Today we have a guest poster, Jack Hogan. Over on the DPR forum, a question has been asked, and argued endlessly: when faced with a 16-stop intra-scene dynamic range, what’s the dynamic range of an image captured with a 14-bit camera? Jack responded with a little Chautauqua on how a camera works that I thought deserved some more web ink. I have edited Jack’s words for clarity. Any errors are likely mine.
Take it away, Jack:
- We are interested in scene DR as it is projected onto the sensing plane of our camera where arriving photons are collected within a rectangular area typically but not necessarily divided into smaller squarish portions (pixels) and converted to photoelectrons in order to be counted and recorded in a file. The total number of e- is the same independently of the number of pixels within the sensing area, so clearly the more the pixels the fewer the e-/pixel. We call the number of photoelectrons so collected the ‘signal‘. It is an ‘analog’ signal independent of bit depth.
- Photons and photoelectrons arrive and are converted with random timing, so the signal is never perfectly clean but it is always somewhat noisy. The inherent SNR of the signal is well defined and equal to the square root of its count in photoelectrons – we call this shot noise.
- The field of view, the size of the sensor and other sensor characteristics (pixel size and shape) are all needed to define what we normally call scene DR
- Pixels are typically square and of arbitrary dimensions: i.e. we could make them 1 nm^2, 1mm^2, the size of the sensing area or whatever.
- However pixels do have finite physical characteristics and therefore cannot record an infinite DR (nor can they practically be made as small or as large as we want). Current pixels can collect at most about 3000+ photoelectrons per micron^2. For a current 24MP full frame camera with 6 micron pixel pitch this translates into about 75,000 e-, after which pixels ‘fill up’ and top out (in photography we say they ‘clip’ or saturate). For a pixel of twice the area the saturation count would approximately double to 150k e- – of course in that case the camera’s ‘resolution’ would be halved to 12MP
- Designers choose camera characteristics (including pixel size) and photographers choose Exposure so that the brightest desirable highlights found in typical photographic situations do not exceed saturation count
- Therefore by the definition of eDR* the largest scene dynamic range that the 24MP FF camera in 5) can record is 16.2 stops = log2(75,000:1). This number depends on pixel size and is independent of bit depth.
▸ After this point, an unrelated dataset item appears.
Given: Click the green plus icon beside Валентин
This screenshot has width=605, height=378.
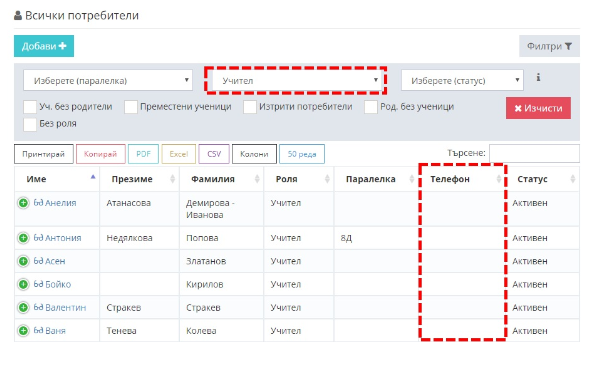Looking at the screenshot, I should [23, 307].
- Is 7) the dynamic range of the natural scene? No, that’s potentially much larger. It is the scene dynamic range as referenced to that specific camera with its pixel sizes and sensor characteristics. Scene dynamic range as viewed through the sensor of another camera with other pixel sizes and characteristics would be different. For instance the 12MP camera in 5) could record the same scene with an eDR* up to 17.2 stops = log2(150,000:1)
- While collecting and digitizing the converted photoelectrons the camera electronics adds some noise to the signal, which we typically model as if it were all added at the same time that the collected photoelectrons roll off the pixels. We call this read noise. For modern DSCs this tends to be in the 2 to 50 e- range.
Note that so far we have always spoken about the undigitized ‘analog’ signal only: we have not decided the bit depth at which to digitize it yet.
What procedure shall we use to prepare it for printing at 8×12 with maximum dynamic range and no visible loss of detail? We need to know the minimum number of pixels required for the average human to resolve all of the detail in the 8×12 print when viewed at standard distance. Let’s say that it is 8MP.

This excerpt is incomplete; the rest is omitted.